Every day I wrestle with the voices
That keep telling me I’m not right
But that’s alright
‘Cause I hear a voice and He calls me redeemed
When others say I’ll never be enough
And greater is the One living inside of me
Than he who is living in the world
I am learning to run freely
Understanding just how He sees me
And it makes me love Him more and more
He’s greater, He’s greater
Lyrics from “Greater” by MercyMe
I have been struggling lately.
God asked me to step off the boat and follow Him.
In the beginning it was easy. I kept my eyes on Jesus, jumped out of the boat with Joy and delight and hopped and skipped with glee on my way to meet Him.
But somehow, the farther from shore I got, the harder it got for me to skip and jump.
I soon slowed to a walk because, though, I was getting closer to Jesus I was getting farther from the land that “seemed” to be so solid and dependable.
The farther out I got not only did I start to look around me and realize that the water was unsure, the water was not solid, but I started looking inward and thought that I looked to be the ultimate fool to be standing on it.
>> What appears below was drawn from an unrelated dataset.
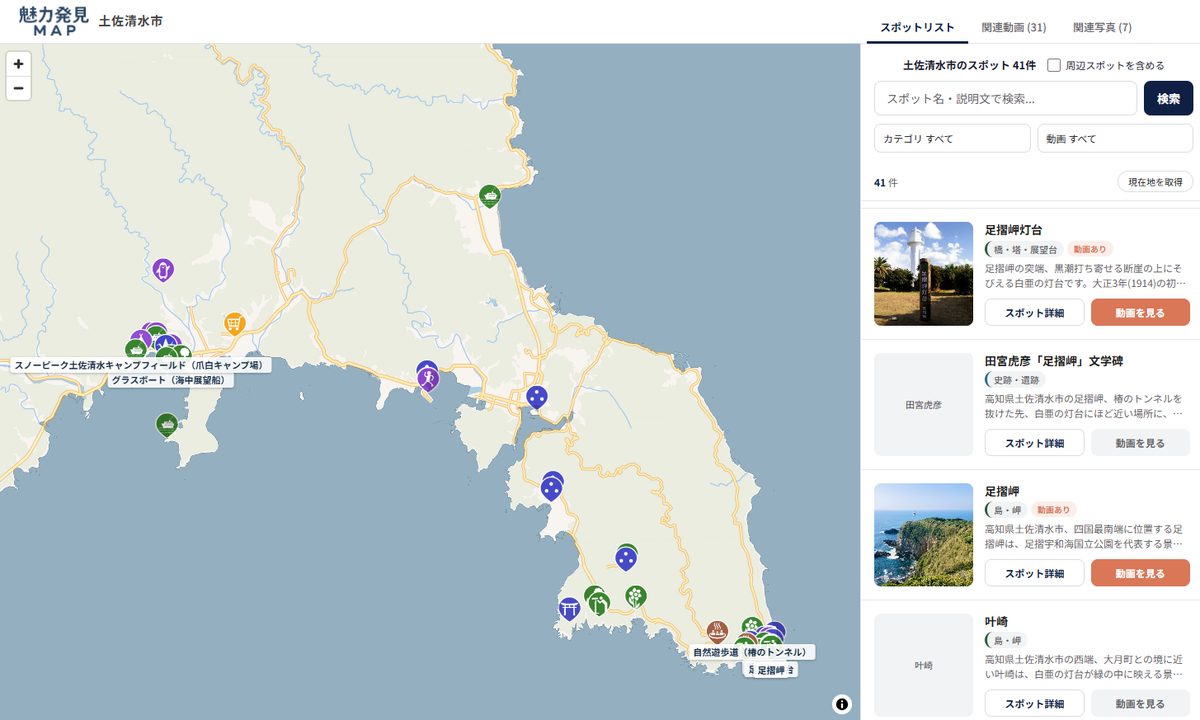Zoom in the map with plus button
Image resolution: width=1200 pixels, height=720 pixels.
tap(18, 63)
The multiple rejections I faced made me question myself.
“Who are you to believe that God would use you that way?” I asked myself.
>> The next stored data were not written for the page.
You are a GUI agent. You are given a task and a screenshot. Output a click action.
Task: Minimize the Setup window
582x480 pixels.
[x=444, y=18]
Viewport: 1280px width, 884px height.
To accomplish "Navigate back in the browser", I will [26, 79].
“Look at you. You are not rich or smart, married, the mother of perfect children, or even skinny. Your have not led a charmed life, only people who do get to be in the frontlines for God.”
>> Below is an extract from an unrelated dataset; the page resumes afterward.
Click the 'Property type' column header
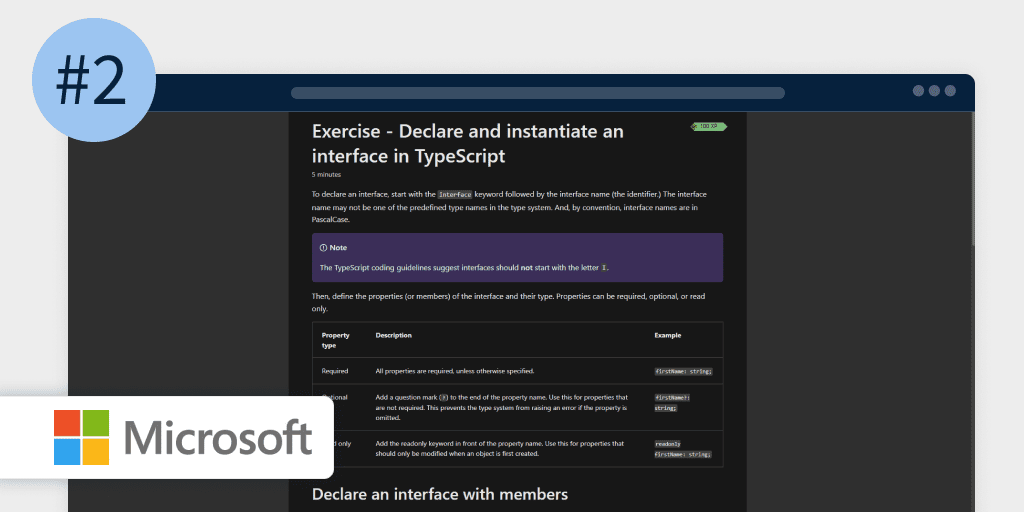This screenshot has height=512, width=1024. [x=335, y=340]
My walk turned to a crawl as I focused less and less on Jesus and more and more on myself.
The more I allowed myself to sink in the mire of self-doubt, and self –pity, the more that my I started to sink into the water I should have been dancing on.
Finally when I was in over my head, I turned to Jesus and He pulled me out.
He showed me that yes, I have been rejected, but no more than He.
That yes I have been bruised and battered, but no more than He.
That though the world may forsake me that He was with me and that was enough.
I talked with some friends yesterday who helped me to remember that there is a purpose in all of this.
That there are others experiencing so much more pain and brokenness.
People who need to hear His voice, feel His love, and experience the healing only He can bring.
I know that all of this has been for a reason. God has a purpose in this.
I Love God with all of my Heart, and I will continue to keep my eyes on him and allow him to lead me to scary places because I realized that nothing, and I mean nothing, is as solid and sure as He is.